Some people tragically see their stepchildren as burdens instead of as gifts. If you have a great relationship with your stepchild, that’s already better than what many families have. However, you may not feel satisfied with your current situation.
After all, if your spouse dies or divorces you, you may not get to spend time with the child that you love. Stepparent adoption can make you a parent with all the rights and responsibilities that come along with that status. Whose permission do you need before you adopt your stepchild in Pennsylvania?
You need permission from the parents
Obviously, you don’t want to adopt your spouse’s child without talking it through with them first. You couldn’t do it without their permission anyway.
They should probably be the first person that you discussed the issue with, as they may have a logical reason that the adoption won’t benefit the child. For example, it could affect benefits that they receive if their parent died.
If the other parent is still alive and the state did not terminate their parental rights, you will need their permission, too. In fact, they will have to sign paperwork terminating their parental rights in order for you to adopt the child.
The court has to approve your request as well
Getting permission from your spouse and their ex means you can start the adoption process. However, it will be the family court that reviews your circumstances and finalize the request. You will need to file paperwork and follow all necessary procedures in order to qualify as an adoptive parent.

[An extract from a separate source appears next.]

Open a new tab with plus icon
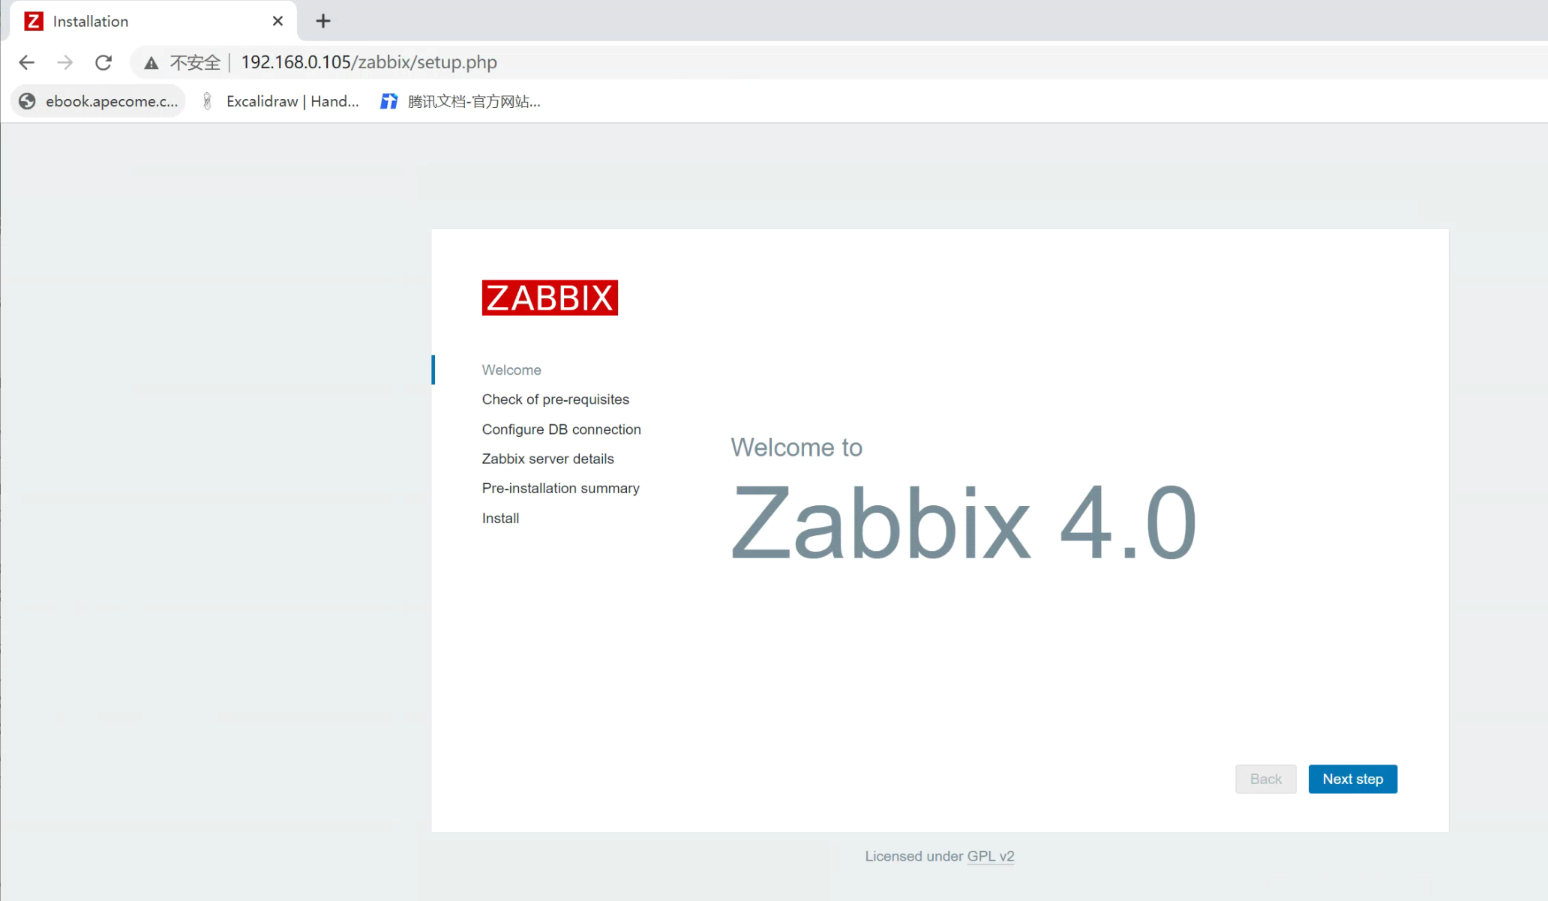Screen dimensions: 1548x901 tap(323, 21)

You also want to discuss this decision with the child involved
All too often, parents and stepparents make major decisions without talking with the children at the center of those decisions. While your stepchild does love you, they may have their own emotional reasons for not wanting an adoption. Before you take any more steps, you probably want to discuss the plan with them, but only after your spouse has given their blessing.
A stepparent adoption requires patience, planning and paperwork. However, with the right legal support, it could help you build and strengthen your family.